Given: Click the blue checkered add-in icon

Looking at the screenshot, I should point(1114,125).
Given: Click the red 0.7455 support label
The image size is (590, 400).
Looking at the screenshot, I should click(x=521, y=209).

◆ ◆ ◆

§ **What to do**
Restate all of the data above. Match it word for word.

§ **Task answer**
Given: Click the blue checkered add-in icon

Looking at the screenshot, I should point(1114,125).
Given: Click the red 0.7455 support label
The image size is (590, 400).
Looking at the screenshot, I should click(x=521, y=209).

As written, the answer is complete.